- _WHAT THE TASK REQUIRES_:
Output the data below in full, byte for byte. Nothing may differ.
__________________________________________________
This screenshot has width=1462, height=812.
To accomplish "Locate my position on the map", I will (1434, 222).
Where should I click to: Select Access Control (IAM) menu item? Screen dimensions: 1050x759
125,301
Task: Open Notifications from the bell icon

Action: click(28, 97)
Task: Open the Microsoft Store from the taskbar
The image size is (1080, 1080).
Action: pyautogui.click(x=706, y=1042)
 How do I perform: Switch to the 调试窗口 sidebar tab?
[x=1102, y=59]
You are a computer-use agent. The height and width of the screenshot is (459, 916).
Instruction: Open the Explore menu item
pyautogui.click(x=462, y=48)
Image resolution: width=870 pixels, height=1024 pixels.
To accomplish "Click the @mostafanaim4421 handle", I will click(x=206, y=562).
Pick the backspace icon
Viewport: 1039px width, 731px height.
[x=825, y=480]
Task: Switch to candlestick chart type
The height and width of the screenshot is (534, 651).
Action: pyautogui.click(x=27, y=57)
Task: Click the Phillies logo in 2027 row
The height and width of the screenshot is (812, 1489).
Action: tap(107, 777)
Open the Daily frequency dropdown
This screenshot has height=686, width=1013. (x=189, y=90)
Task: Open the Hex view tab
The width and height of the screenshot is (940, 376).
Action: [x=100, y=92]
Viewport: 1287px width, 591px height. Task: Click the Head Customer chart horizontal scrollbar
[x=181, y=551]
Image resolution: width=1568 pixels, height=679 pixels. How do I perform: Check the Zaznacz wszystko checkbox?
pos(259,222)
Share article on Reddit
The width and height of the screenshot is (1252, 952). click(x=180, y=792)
__________________________________________________
- _ANSWER_:
This screenshot has width=1462, height=812.
To accomplish "Locate my position on the map", I will (1434, 222).
Where should I click to: Select Access Control (IAM) menu item? Screen dimensions: 1050x759
125,301
Task: Open Notifications from the bell icon

Action: click(28, 97)
Task: Open the Microsoft Store from the taskbar
The image size is (1080, 1080).
Action: pyautogui.click(x=706, y=1042)
 How do I perform: Switch to the 调试窗口 sidebar tab?
[x=1102, y=59]
You are a computer-use agent. The height and width of the screenshot is (459, 916).
Instruction: Open the Explore menu item
pyautogui.click(x=462, y=48)
Image resolution: width=870 pixels, height=1024 pixels.
To accomplish "Click the @mostafanaim4421 handle", I will click(x=206, y=562).
Pick the backspace icon
Viewport: 1039px width, 731px height.
[x=825, y=480]
Task: Switch to candlestick chart type
The height and width of the screenshot is (534, 651).
Action: pyautogui.click(x=27, y=57)
Task: Click the Phillies logo in 2027 row
The height and width of the screenshot is (812, 1489).
Action: tap(107, 777)
Open the Daily frequency dropdown
This screenshot has height=686, width=1013. (x=189, y=90)
Task: Open the Hex view tab
The width and height of the screenshot is (940, 376).
Action: [x=100, y=92]
Viewport: 1287px width, 591px height. Task: Click the Head Customer chart horizontal scrollbar
[x=181, y=551]
Image resolution: width=1568 pixels, height=679 pixels. How do I perform: Check the Zaznacz wszystko checkbox?
pos(259,222)
Share article on Reddit
The width and height of the screenshot is (1252, 952). click(x=180, y=792)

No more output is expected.